*Text to read:*
38 As I have earlier said in connection with the first ground of appeal, it is my opinion that the jury verdicts on counts 7 and 9 manifest a finding reached by the jury beyond reasonable doubt that the appellant, at the time of the second impact, had an intent to inflict grievous bodily harm upon some other person or persons. The jury was entitled to have regard to the entirety of the appellant’s demonstrated conduct from the time of the initial fracas to the time of the second impact. I do not see why it was not reasonably open to the jury to infer from the entirety of the evidence concerning the entirety of that sequence of events that the drunken and vengeful rage which was undoubtedly operating at the time of the first impact was operating also at the time of the second impact, that impact occurring, as it did, very shortly after the first one. In my opinion it has not been demonstrated that there is about the entirety of the evidence at trial any such taint as would satisfy this Court that there is, in the sense discussed by the decision in M, a real risk that an innocent accused has been wrongly convicted
39 In my opinion, the second ground of appeal has not been established.
Ground 3
40 Hidden J did not leave to the jury at trial the issue of provocation. There was, however, some discussion between his Honour and the Crown Prosecutor prior to the commencement of the summing-up. The relevant exchanges are recorded in paraphrase at pages 465 and 466 of the trial transcript. I think that in the present case it is preferable to quote the entirety of the recorded discussion rather than to paraphrase a paraphrase. The relevant passages read:
- “ (The appellant’s counsel at trial) indicated that he would not be relying on provocation.
- The Crown Prosecutor raised the question of whether there was evidence fit to go to the jury on the question of provocation..
- His Honour indicated that s 23(2) envisaged a loss of self control induced by the conduct of the deceased and that any provocative conduct of any significance came not from the deceased but from Mark Webber, although there was a little evidence of her own activity.
- The Crown Prosecutor indicated that four aspects of the evidence dealt with the question of loss of self control on the part of the accused: the evidence of Mr. Acord at p 89E, Mr. Maroun at p 77, Mark Webber at p 33 and Mr. Sternbeck at p 419
- The Crown Prosecutor submitted that the Crown case was one of courses of driving at a time when affected by alcohol, and being angry and humiliated as a result of the conduct of a number of people, including Miss Webber. A matter that might need to be considered was, when the conduct of the deceased was considered, did the jury consider that conduct in the context of other conduct occurring at the same time, or did the jury need to divide the conduct of the deceased from the conduct of others at about the same time, the section speaking of conduct of the deceased.
- His Honour indicated that, subject to any further submissions counsel wished to make, his present view was that what s 23 required him to consider was the conduct of the deceased, not of anyone else. He was prepared to assume that he should assess that conduct in the light of the surrounding circumstances and in the light of what others were doing. Even so, in his view, the evidence was such that it could not possibly pass the ordinary person test. The evidence was such that a jury would have to be satisfied beyond reasonable doubt that no ordinary person provoked by the conduct of the deceased in those circumstances could have lost self control so far as to have formed the intent to kill or inflict grievous bodily harm.
- The Crown prosecutor in addressing the first aspect of provocation submitted that there was barely sufficient evidence to go to the jury on the subjective aspect. As to the objective aspect, he agreed with what his Honour had put and submitted that the jury should not be instructed on provocation, it being no part of the accused’s case that he did lose self control and formed the intent to kill or do grievous bodily harm.

*The exercise:*
Answer these from the appeal judgment excerpt, marking each answer with its letter.
(a) Which judge did not leave the issue of provocation to the jury at trial?
(b) On which pages of the trial transcript are the relevant exchanges recorded in paraphrase?
(c) According to his Honour, from whom did any provocative conduct of significance come?

*Material provided:*
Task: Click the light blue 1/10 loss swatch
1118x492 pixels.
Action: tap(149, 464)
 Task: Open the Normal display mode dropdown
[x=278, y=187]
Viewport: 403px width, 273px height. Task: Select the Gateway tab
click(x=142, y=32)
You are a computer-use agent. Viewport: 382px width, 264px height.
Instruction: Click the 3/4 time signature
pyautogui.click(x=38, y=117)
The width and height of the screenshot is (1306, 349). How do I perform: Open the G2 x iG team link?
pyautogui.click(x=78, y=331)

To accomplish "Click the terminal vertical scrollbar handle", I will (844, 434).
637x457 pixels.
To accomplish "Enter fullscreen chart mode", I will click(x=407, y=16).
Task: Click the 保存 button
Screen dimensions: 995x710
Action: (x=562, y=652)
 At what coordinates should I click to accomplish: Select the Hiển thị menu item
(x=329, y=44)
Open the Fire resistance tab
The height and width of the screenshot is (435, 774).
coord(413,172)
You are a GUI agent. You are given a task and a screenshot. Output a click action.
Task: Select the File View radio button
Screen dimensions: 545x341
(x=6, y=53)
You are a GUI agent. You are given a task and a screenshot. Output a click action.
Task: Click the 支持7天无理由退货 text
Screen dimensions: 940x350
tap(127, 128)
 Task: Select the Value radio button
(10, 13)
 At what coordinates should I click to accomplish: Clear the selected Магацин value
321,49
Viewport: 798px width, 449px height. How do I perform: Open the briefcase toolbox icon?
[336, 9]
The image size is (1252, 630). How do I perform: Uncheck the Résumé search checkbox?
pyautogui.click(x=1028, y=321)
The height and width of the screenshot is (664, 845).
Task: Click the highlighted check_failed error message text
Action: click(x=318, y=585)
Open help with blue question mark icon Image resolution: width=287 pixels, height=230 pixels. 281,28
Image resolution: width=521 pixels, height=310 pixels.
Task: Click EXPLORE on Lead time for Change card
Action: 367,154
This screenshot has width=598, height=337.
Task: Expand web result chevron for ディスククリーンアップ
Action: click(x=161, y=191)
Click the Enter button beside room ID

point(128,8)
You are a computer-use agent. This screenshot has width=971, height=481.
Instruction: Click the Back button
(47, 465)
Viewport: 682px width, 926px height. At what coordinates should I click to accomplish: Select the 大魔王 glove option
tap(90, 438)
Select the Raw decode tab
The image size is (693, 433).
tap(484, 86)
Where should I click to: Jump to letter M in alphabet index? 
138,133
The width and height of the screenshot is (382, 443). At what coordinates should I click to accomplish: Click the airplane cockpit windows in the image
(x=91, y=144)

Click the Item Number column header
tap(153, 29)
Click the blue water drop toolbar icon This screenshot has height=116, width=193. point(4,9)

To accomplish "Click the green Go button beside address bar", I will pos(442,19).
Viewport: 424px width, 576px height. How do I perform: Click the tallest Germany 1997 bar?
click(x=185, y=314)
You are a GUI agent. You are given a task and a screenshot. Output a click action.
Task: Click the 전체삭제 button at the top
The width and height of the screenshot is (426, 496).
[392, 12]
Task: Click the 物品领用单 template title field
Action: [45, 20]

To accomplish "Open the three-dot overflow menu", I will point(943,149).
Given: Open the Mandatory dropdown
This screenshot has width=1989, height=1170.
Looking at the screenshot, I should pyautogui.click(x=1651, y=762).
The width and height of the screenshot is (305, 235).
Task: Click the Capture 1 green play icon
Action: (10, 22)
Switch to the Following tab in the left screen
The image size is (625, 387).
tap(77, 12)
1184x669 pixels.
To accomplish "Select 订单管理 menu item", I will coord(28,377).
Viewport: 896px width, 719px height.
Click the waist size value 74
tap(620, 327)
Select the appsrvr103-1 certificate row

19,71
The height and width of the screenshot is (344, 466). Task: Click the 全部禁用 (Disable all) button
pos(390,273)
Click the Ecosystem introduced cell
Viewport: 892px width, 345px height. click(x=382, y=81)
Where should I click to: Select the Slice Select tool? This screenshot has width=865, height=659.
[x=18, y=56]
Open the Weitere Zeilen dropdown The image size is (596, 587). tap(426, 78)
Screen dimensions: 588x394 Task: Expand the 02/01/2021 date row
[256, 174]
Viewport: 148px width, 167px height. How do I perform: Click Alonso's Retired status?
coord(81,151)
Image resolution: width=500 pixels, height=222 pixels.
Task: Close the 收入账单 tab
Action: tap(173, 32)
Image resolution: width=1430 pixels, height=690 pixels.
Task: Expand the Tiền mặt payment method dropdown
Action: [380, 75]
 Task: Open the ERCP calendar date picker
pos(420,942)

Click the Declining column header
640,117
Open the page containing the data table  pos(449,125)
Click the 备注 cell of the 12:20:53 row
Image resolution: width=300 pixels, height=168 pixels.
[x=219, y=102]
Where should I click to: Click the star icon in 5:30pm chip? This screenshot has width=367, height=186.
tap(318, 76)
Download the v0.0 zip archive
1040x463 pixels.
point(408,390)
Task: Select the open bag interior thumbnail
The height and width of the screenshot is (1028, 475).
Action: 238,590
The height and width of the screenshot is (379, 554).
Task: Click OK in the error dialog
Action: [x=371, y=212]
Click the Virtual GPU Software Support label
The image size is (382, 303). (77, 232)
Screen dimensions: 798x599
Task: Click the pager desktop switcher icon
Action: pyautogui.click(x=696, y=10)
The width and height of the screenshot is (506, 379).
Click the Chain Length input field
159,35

*Written solution:*
(a) Hidden J
(b) Pages 465 and 466
(c) Mark Webber